Nestlé plans to further raise product prices, ends commercialization of frozen meals and pizza in Canada

SWITZERLAND – Nestlé, the world’s largest food & beverage company, intents to raise the prices of its food products further this year to offset higher products to offset higher production costs that it has yet to fully pass on to consumers.

Chief Executive Mark Schneider told a German newspaper Frankfurter Allgemeine Zeitung in an interview that its latest price increases will not be as steep as they were in 2022, but “they have some catching up to do over the full year.”

In the first nine months of 2022, the maker of KitKat chocolate bars and Nescafe reported organic sales growth of 8.5%, of which price rises accounted for 7.5 percentage points.

At the same time, Nestlé is planning to wind down its frozen meals and pizza business in Canada over the next six months driven by its strategy to focus on categories that support long-term business growth and allow for reinvestment, especially in ‘priority categories’.

The frozen products on the list are pizza brand Delissio and prepared meal brands Stouffer’s, Lean Cuisine, and Life Cuisine.

John Carmichael, the CEO of Nestlé’s Canadian arm, said: “Nestlé Canada attributes much of its long-term success to its ability to adapt and evolve within the industry. This decision enables us to further invest in priority categories. We remain open to enhancing our portfolio where it makes sense for our business.”

In a statement, the Canadian unit of Swiss multinational food and drink processing conglomerate corporation said the priority categories are: confectionery; coffee and beverages; ice cream; infant foods and supplements; health science products; food service; waters; and pet food.

Nestlé does not have a factory in Canada that manufactures any of its frozen meals or pizza products. The Canadian arm which employs 3,700 people in 12 locations, manufactures and/or distributes brands in Canada, including Kit-Kat chocolate, Haagen-Dazs ice cream, Nescafe coffee, and Perrier water.

Meanwhile, a Swiss German-language newspaper NZZ has reported that Nestlé continues to sell and produce a wide range of food products, as well as recruit staff in Russia, despite its announcement that it would reduce its range of products in the country to “essential” goods such as baby milk on a wake of Russia’s war on Ukraine.
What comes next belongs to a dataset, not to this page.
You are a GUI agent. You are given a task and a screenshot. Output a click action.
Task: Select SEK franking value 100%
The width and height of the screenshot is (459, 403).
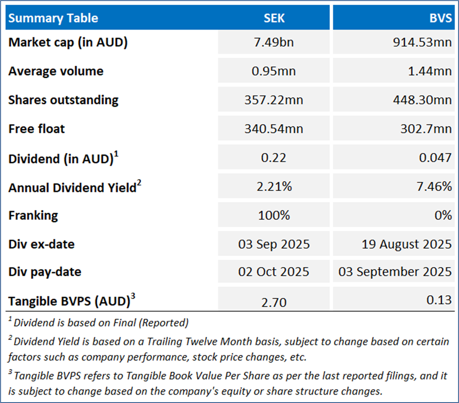tap(274, 215)
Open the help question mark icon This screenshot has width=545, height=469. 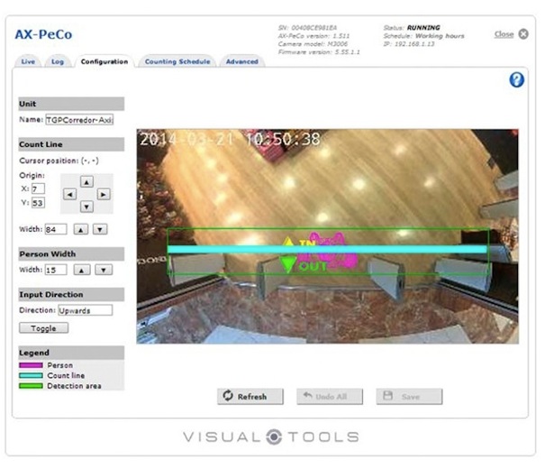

The NZZ observes that there are no indications that local Nestlé factories have stopped production or carried out ‘major rounds of layoffs’.

According to the newspaper, Nestlé’s Russian subsidiary seems to be continuing to recruit staff with 110 Nestlé Russia vacancies advertised on the Headhunter portal, one of the country’s most important online job portals.

In addition, the article also noted that there is no shortage of foreign brands available at shops despite an exodus of Western companies triggered by the war.